Just as we were about to go over the Millennium Bridge, I glimpsed the sign “Café Rouge” at the street corner! That’s the French restaurant C had a delicious orange wine duck dish. Of course we grasped the great discovery and went for lunch. We couldn’t find the duck dish on the menu, so I asked the waiter if they serve such a dish for lunch. He pointed it out – Confit de Canard. We ordered that along with a fillet on top of RATATOUILLE (oh come on, you get what I mean here) and some clams/mussels (I can’t distinguish between them) for entrée.

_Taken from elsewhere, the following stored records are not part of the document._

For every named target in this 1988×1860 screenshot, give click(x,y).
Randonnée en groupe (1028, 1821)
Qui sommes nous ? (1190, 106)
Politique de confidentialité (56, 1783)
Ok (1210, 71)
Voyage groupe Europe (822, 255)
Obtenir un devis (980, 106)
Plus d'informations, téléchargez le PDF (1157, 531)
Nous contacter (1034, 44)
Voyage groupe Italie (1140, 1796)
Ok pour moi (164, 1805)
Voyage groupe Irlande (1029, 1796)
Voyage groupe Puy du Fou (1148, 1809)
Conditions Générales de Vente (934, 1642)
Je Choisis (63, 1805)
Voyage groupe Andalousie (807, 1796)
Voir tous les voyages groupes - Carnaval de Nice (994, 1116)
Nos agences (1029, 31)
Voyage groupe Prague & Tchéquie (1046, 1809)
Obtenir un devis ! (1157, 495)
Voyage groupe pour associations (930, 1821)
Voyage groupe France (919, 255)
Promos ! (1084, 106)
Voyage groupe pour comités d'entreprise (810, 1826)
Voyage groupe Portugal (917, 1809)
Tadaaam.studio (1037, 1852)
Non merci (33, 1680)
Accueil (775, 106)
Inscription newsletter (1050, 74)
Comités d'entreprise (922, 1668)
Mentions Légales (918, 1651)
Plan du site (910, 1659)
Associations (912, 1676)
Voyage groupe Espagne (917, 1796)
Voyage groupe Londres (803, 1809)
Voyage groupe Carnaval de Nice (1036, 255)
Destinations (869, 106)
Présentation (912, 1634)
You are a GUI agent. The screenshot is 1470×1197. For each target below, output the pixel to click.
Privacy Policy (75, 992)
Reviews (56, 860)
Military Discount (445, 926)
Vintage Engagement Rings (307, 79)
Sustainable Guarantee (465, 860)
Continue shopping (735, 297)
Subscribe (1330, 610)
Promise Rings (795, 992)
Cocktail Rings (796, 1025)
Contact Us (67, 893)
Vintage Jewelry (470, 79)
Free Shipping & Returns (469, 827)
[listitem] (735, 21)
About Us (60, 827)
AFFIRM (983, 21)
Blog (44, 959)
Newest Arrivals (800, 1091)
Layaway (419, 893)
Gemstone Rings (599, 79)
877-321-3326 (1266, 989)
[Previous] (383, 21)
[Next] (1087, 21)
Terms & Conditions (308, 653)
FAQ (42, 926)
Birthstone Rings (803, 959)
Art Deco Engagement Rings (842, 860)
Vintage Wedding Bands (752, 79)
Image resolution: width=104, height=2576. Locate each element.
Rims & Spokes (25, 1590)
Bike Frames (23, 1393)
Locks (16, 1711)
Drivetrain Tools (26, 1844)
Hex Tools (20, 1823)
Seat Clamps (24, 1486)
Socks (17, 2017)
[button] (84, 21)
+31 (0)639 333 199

The mussel further raised our expectation – it was better than average. The duck leg was absolutely delicious! You can easily split the meat with your spoon. It’s not in the least overcooked. Dip it in the orange wine sauce. Heavenly. The potato that came along also matched well with the sauce. The fillet and ratatouille can’t compare with the duck. Not because they turned cold when I started eating them, but I thought Remy the rat would’ve cooked the ratatouille better. It’s unfair, I know. By the way, Café Rouge has branches all over the UK.

The Borough Market was a bit smaller than I expected. I was charged with the mission to buy farm honey back home. We went past a stall that sold burger (presumably a famous one), the “fish market” which sold fish & chips (not bad, we tried the fish finger). I couldn’t resist the temptation of some freshly made yogurt with fruit, despite the fact I had yogurt almost everyday. The little plump glass bottles were just too cute, and you could see the fruit in the bottom. I bought four bottles for ₤3.5, including my favorite blueberry flavor, strawberry, orange/tangerine/mandarin and a remaining flavor which I can’t recall. (Memory, you see, is unreliable.)

We had a roasted cheese sandwich along the way. That was not what we intended to have. A stall was selling a whole plate of burned cheese. They basically burned or heat up the intersection of a half piece of cheese and mix it with other veggies. The roasted cheese sandwich was a little bit overdone.

Ah ha, there it was, the honey. I asked the gentleman where the honey came from and he said it was from Somerset. From the Sedgemoor Farm. He went on to tell me if I continued west from Somerset, I’d arrive at Devon and further west, at Cornwall. It was a nice country in the west. He was a nice gentleman! I smiled and told him I’d like very much to visit that part of England some day. Oh yes he advised me to try putting in honey in porridge. That’s why when I saw a stall selling organic porridge with prunes, I bought it almost instantly, despite a price tag of ₤4.5.

Some people asked visitors to try out olives. I wish I had tried. The snack called “Turkish delight” was no delight at all. It was just some over sweetened marshmarrow-like candy. When I passed by the yogurt stall again, a lady with a sandwich in hand went over to the yogurt seller and said something like, “Have a bite and tell me what you think.” The guy ate it and thought for a moment. I guessed the lady had a new delicacy coming out and she’d want to have her friends try out first. It’s a tiny episode, but you get the feeling that people in this market are all very friendly.

At South bank the wind was strong. We looked for the bus stop of RV1 that would take us to the Royal Festival Hall. We asked a gentleman at another bus stop for direction, and he kindly offered us. He said, actually if you walk along the river, you’d be there in just 15 minutes. We said, but it’s too cold to walk there. And then he made a gesture and joked like “No way!”. But it was really freezing.

The name “Royal Festival Hall” deceived me. The place looked just like Shatin Town Hall to me. Over 80% of the visitors and audience there were again, old people. It was like a cultural center for the aged. The London Philharmonic Orchestra concert began at 7:30 and I had my yogurt as dinner. I hate that you have to pay ₤3 for the program note for whatever show. I was clueless about the first song. It turned out to be Beethoven’s overture, but it sounded very modern. The Bartok violin concerto was a real trial. My eyelids were drooping. Old people fell asleep and so did N.

Dvozak’s Symphony No. 9 was what I went there for. I’d say the rendering this time was a bit faster and more passionate than the previous recordings I had listened to. It was 9:30 when the concert finished. We took the Bakerloo line at the Waterloo station to King’s Cross. The rest was like the previous night.

1 則留言:

  1. you would soon venture London again! looking to visit you there!